Records of locating words and elements:
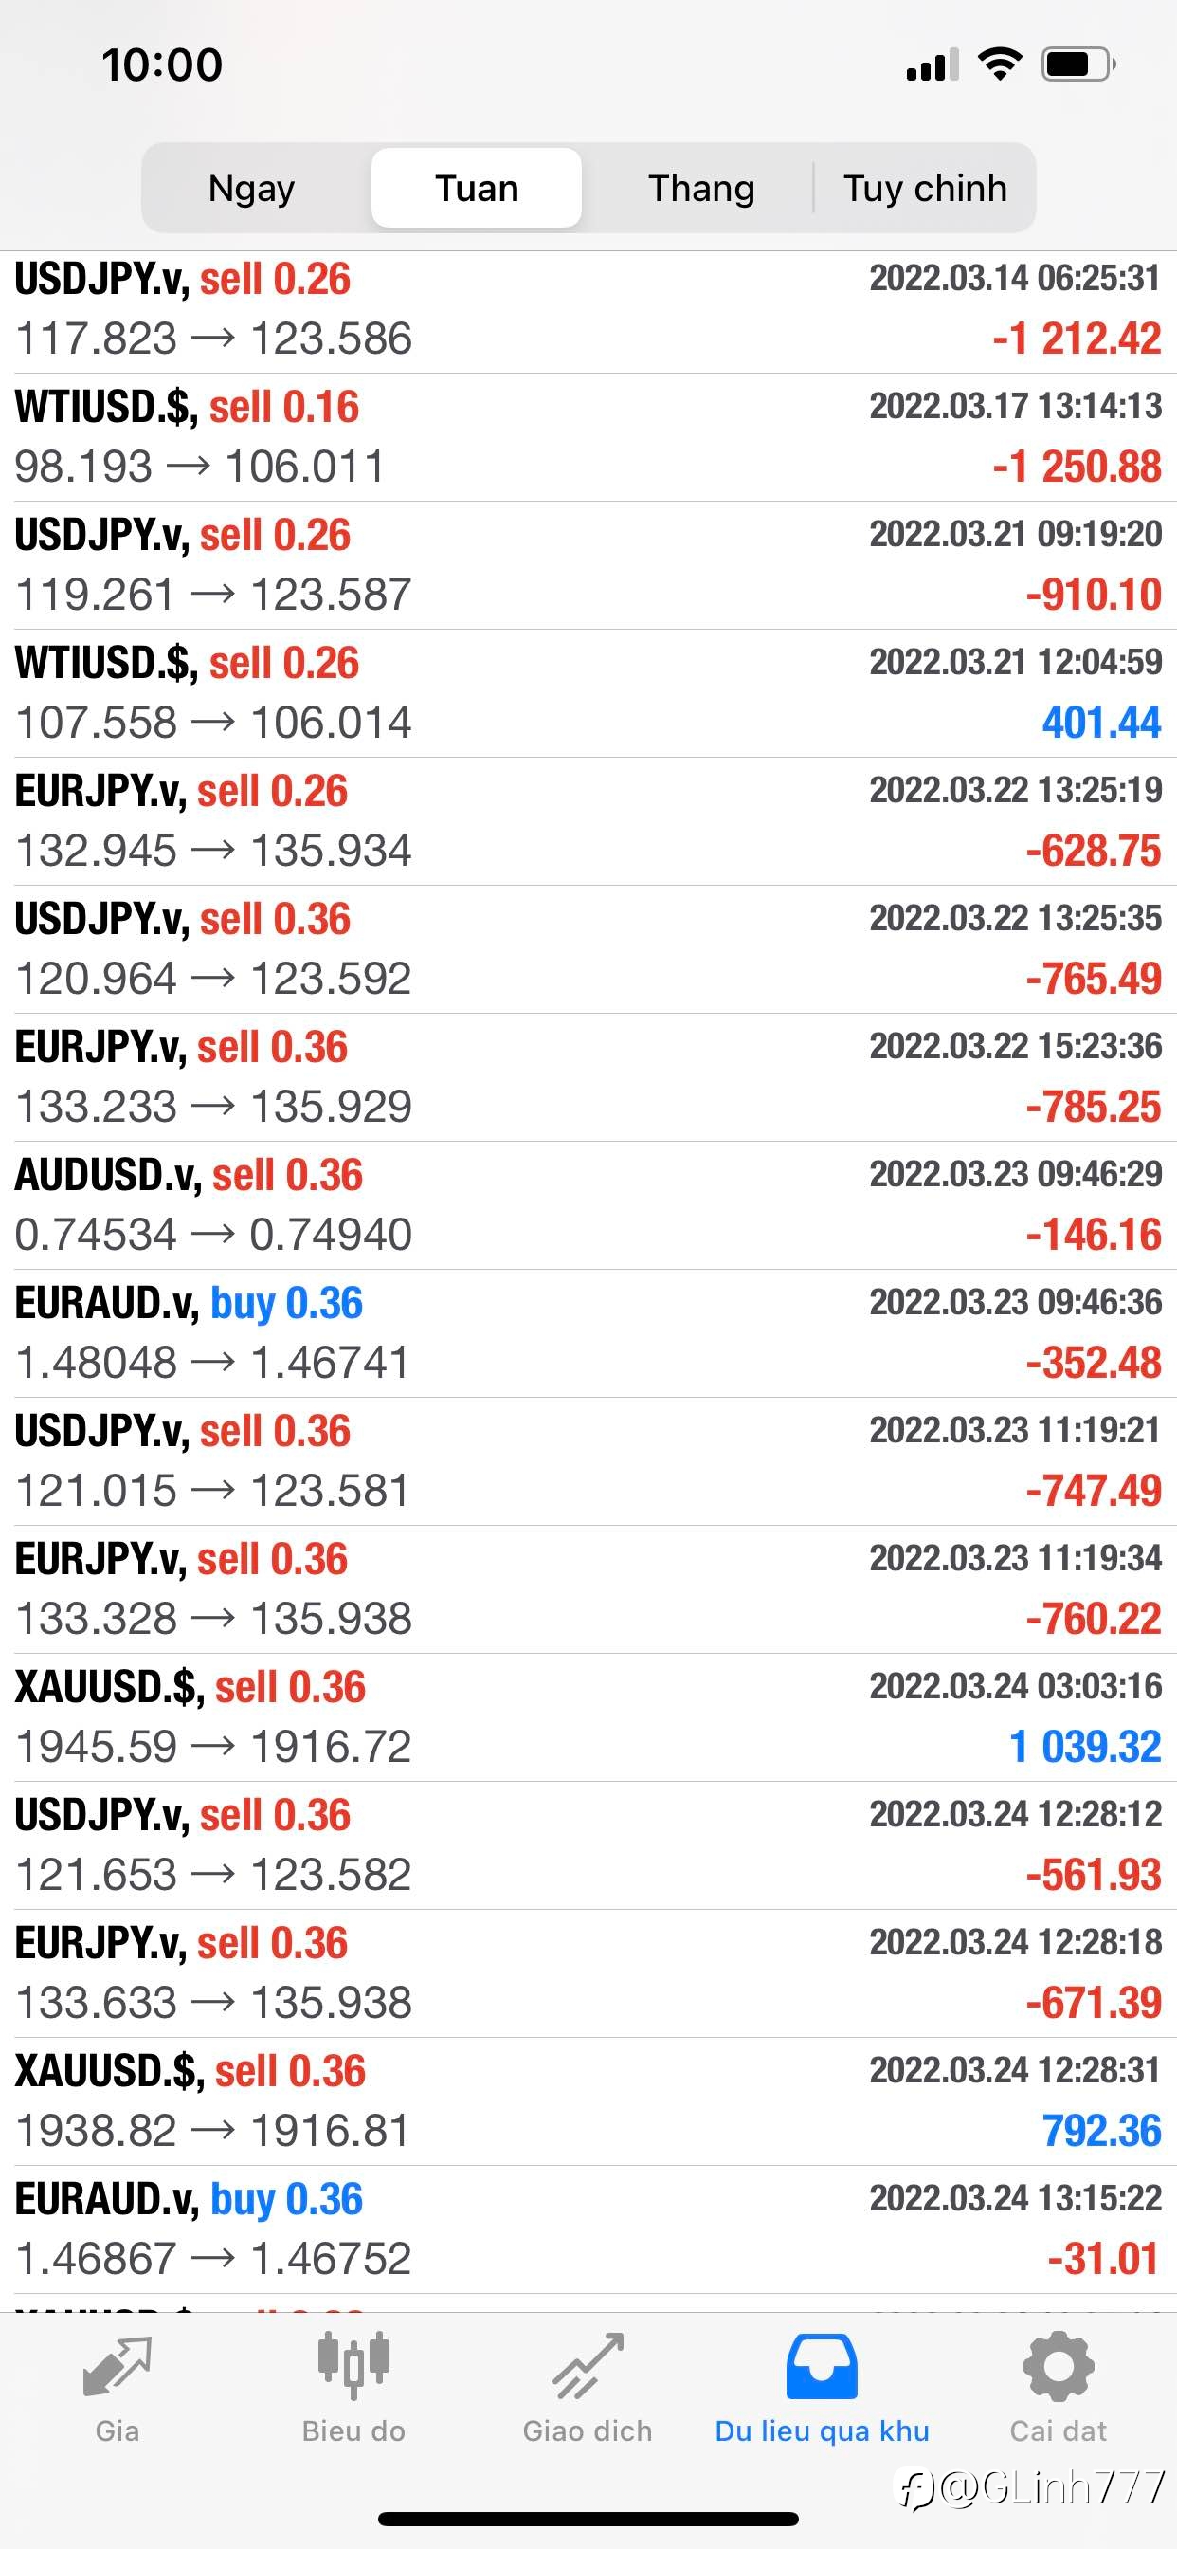Open the Giao dich trade icon

(588, 2366)
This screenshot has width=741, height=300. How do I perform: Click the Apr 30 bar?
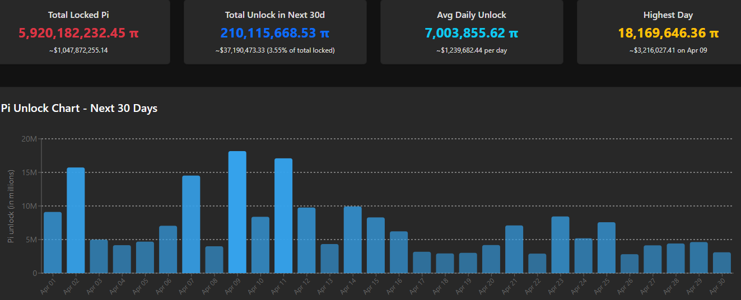coord(722,263)
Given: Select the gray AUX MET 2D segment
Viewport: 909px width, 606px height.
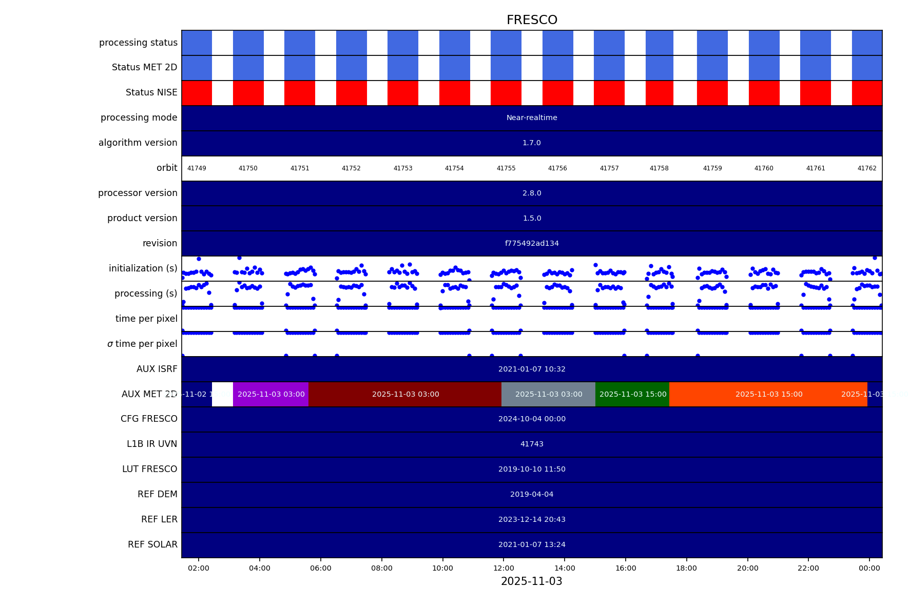Looking at the screenshot, I should (x=548, y=394).
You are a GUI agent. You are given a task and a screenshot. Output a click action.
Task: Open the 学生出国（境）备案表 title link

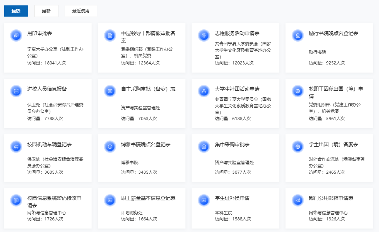[x=333, y=145]
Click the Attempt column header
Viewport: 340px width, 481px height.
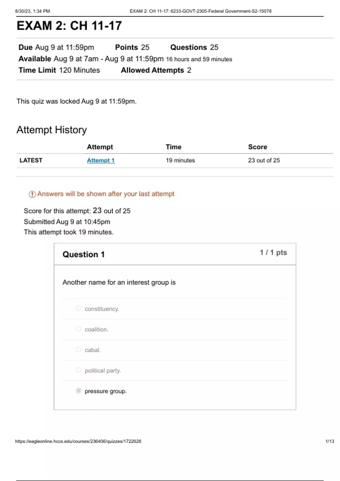point(100,147)
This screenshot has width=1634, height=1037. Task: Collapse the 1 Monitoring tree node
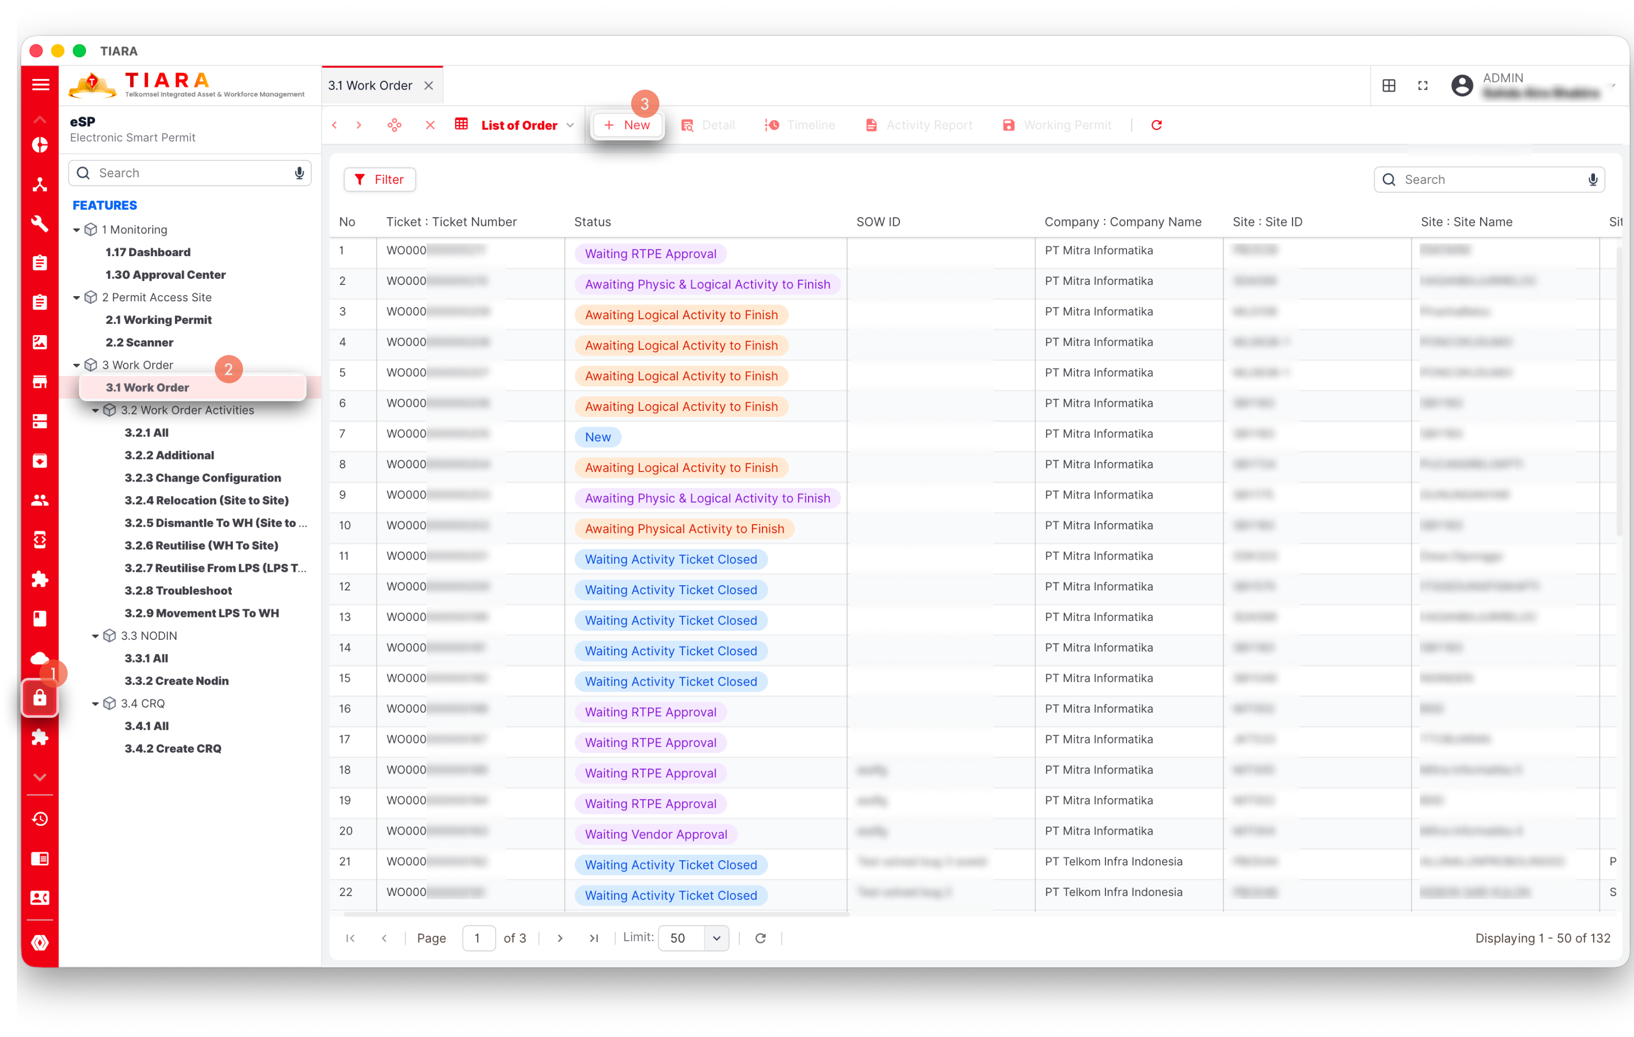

§ Exercise prompt
Copy out the data word for word, beginning at the line that has "Click the Attempt column header" and continuing through the end of the data. Leave the pictures out.

§ Expected output
Click the Attempt column header
Viewport: 340px width, 481px height.
point(100,147)
This screenshot has width=1634, height=1037. Task: Collapse the 1 Monitoring tree node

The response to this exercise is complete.